NOTION DE PARDON

Pardonner ou absoudre ?

En 1988, le Canada a présenté ses excuses aux survivants japonais enfermés dans des camps durant les années 40 et les a indemnisés.

En 2001, le gouvernement du Québec a dédommagé partiellement les orphelins de Duplessis, injustement déclarés déficients mentaux et incarcérés dans des établissements psychiatriques entre 1940 et 1970 (les victimes de sévices sexuels et d’autres formes de maltraitance n’ont toutefois pas été couvertes par cette mesure réparatrice).

En 2008, le Canada a demandé pardon aux autochtones pour la politique assimilationniste menée dans les pensionnats.

En 2016, Justin Trudeau a fait amende honorable, devant la Chambre des communes, concernant l’interdiction faite en 1914, aux passagers du Komagata Maru, des candidats indiens à l’immigration, d’entrer au Canada.

En 2017, ce fut au tour des fonctionnaires, policiers et militaires qui ont été victimes de discrimination en raison de leur orientation sexuelle, de recevoir des excuses officielles du gouvernement canadien.

◆ Données extraites
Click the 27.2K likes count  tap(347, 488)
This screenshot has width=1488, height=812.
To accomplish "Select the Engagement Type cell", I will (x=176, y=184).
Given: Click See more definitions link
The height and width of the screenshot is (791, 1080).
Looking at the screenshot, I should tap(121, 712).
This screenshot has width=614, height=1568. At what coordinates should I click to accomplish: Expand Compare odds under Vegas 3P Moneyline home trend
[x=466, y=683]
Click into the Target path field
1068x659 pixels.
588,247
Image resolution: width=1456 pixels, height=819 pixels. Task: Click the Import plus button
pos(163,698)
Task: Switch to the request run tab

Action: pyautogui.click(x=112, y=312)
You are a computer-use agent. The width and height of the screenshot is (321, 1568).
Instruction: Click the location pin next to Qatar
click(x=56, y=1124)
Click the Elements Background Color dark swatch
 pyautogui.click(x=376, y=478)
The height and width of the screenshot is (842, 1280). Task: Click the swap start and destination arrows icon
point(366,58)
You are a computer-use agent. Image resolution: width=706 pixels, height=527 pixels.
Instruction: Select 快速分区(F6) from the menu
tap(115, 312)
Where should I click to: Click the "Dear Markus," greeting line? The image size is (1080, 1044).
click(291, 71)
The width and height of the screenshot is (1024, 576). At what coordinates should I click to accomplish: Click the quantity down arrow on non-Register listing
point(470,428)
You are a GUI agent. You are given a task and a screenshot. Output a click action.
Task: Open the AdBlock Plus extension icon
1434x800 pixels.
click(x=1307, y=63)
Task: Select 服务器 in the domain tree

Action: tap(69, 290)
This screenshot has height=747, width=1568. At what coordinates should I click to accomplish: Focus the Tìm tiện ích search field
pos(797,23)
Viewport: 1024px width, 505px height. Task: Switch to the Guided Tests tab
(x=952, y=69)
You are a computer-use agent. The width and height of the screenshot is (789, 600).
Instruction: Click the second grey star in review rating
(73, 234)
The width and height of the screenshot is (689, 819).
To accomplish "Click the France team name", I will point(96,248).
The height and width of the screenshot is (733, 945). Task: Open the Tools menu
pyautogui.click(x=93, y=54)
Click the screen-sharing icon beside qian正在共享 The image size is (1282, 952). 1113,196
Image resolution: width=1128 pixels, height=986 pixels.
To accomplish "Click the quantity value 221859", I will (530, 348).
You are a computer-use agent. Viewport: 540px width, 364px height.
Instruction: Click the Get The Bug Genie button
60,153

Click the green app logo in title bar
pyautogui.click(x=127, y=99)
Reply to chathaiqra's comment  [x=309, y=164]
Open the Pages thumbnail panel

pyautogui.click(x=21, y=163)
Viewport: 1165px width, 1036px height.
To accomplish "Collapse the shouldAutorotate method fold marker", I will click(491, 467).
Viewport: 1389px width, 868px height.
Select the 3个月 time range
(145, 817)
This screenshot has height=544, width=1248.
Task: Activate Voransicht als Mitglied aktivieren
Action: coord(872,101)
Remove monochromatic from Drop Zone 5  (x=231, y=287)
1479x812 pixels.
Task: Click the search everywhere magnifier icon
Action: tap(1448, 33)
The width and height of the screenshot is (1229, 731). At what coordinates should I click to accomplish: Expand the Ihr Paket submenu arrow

◆ Consignes
(A) D'après le texte sur la notion de pardon, en quelle année le Canada a-t-il demandé pardon aux autochtones pour la politique assimilationniste menée dans les pensionnats ?
(B) Relevez chaque ligne des entrées qui contient le mot « resolution », en tenant compte de la casse.

◆ Résultats
(A) En 2008.

(B)
Image resolution: width=1456 pixels, height=819 pixels. Task: Click the Import plus button
You are a computer-use agent. Image resolution: width=706 pixels, height=527 pixels.
Image resolution: width=1128 pixels, height=986 pixels.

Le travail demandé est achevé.